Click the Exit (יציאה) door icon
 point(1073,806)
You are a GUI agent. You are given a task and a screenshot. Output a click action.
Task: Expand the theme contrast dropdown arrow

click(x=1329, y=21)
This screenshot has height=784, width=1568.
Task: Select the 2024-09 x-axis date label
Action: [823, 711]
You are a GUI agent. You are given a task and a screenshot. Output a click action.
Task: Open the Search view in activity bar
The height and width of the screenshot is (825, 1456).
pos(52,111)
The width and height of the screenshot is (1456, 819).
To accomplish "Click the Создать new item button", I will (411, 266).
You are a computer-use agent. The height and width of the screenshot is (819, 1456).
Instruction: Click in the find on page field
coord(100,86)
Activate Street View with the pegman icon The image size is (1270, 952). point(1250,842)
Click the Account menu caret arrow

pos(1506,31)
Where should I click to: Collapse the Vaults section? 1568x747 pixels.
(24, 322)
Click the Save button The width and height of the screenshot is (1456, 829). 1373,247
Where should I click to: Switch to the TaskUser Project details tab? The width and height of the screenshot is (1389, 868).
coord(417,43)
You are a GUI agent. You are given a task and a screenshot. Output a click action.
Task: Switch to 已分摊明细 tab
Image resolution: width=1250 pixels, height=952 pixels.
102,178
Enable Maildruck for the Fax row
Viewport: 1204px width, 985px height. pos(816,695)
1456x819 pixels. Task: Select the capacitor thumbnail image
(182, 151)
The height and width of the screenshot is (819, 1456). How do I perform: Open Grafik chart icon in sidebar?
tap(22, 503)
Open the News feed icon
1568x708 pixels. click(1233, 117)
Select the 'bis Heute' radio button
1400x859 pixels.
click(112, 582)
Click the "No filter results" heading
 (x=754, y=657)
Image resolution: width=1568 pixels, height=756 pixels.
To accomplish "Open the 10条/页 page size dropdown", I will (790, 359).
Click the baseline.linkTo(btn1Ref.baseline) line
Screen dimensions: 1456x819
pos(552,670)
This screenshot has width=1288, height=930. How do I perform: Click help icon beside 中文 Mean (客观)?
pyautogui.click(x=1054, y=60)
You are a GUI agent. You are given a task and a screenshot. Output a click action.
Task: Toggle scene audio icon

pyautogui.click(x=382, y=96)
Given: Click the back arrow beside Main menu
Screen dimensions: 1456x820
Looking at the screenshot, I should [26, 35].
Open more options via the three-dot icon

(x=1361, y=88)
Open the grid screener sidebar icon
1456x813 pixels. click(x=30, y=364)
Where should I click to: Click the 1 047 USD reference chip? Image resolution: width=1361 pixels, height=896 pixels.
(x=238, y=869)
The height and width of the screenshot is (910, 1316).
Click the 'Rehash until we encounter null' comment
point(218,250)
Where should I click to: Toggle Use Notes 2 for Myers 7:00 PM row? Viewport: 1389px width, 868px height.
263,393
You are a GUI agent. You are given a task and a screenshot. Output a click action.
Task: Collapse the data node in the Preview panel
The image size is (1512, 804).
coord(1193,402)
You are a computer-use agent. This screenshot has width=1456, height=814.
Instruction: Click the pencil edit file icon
· · · ·
> [INSTRUCTIONS FOR THE TASK]: Would you restate all of the material, word for word?

> [RESULT FOR THIS TASK]:
Click the Exit (יציאה) door icon
 point(1073,806)
You are a GUI agent. You are given a task and a screenshot. Output a click action.
Task: Expand the theme contrast dropdown arrow

click(x=1329, y=21)
This screenshot has height=784, width=1568.
Task: Select the 2024-09 x-axis date label
Action: [823, 711]
You are a GUI agent. You are given a task and a screenshot. Output a click action.
Task: Open the Search view in activity bar
The height and width of the screenshot is (825, 1456).
pos(52,111)
The width and height of the screenshot is (1456, 819).
To accomplish "Click the Создать new item button", I will (411, 266).
You are a computer-use agent. The height and width of the screenshot is (819, 1456).
Instruction: Click in the find on page field
coord(100,86)
Activate Street View with the pegman icon The image size is (1270, 952). point(1250,842)
Click the Account menu caret arrow

pos(1506,31)
Where should I click to: Collapse the Vaults section? 1568x747 pixels.
(24, 322)
Click the Save button The width and height of the screenshot is (1456, 829). 1373,247
Where should I click to: Switch to the TaskUser Project details tab? The width and height of the screenshot is (1389, 868).
coord(417,43)
You are a GUI agent. You are given a task and a screenshot. Output a click action.
Task: Switch to 已分摊明细 tab
Image resolution: width=1250 pixels, height=952 pixels.
102,178
Enable Maildruck for the Fax row
Viewport: 1204px width, 985px height. pos(816,695)
1456x819 pixels. Task: Select the capacitor thumbnail image
(182, 151)
The height and width of the screenshot is (819, 1456). How do I perform: Open Grafik chart icon in sidebar?
tap(22, 503)
Open the News feed icon
1568x708 pixels. click(1233, 117)
Select the 'bis Heute' radio button
1400x859 pixels.
click(112, 582)
Click the "No filter results" heading
 (x=754, y=657)
Image resolution: width=1568 pixels, height=756 pixels.
To accomplish "Open the 10条/页 page size dropdown", I will (790, 359).
Click the baseline.linkTo(btn1Ref.baseline) line
Screen dimensions: 1456x819
pos(552,670)
This screenshot has width=1288, height=930. How do I perform: Click help icon beside 中文 Mean (客观)?
pyautogui.click(x=1054, y=60)
You are a GUI agent. You are given a task and a screenshot. Output a click action.
Task: Toggle scene audio icon

pyautogui.click(x=382, y=96)
Given: Click the back arrow beside Main menu
Screen dimensions: 1456x820
Looking at the screenshot, I should [26, 35].
Open more options via the three-dot icon

(x=1361, y=88)
Open the grid screener sidebar icon
1456x813 pixels. click(x=30, y=364)
Where should I click to: Click the 1 047 USD reference chip? Image resolution: width=1361 pixels, height=896 pixels.
(x=238, y=869)
The height and width of the screenshot is (910, 1316).
Click the 'Rehash until we encounter null' comment
point(218,250)
Where should I click to: Toggle Use Notes 2 for Myers 7:00 PM row? Viewport: 1389px width, 868px height.
263,393
You are a GUI agent. You are given a task and a screenshot. Output a click action.
Task: Collapse the data node in the Preview panel
The image size is (1512, 804).
coord(1193,402)
You are a computer-use agent. This screenshot has width=1456, height=814.
Instruction: Click the pencil edit file icon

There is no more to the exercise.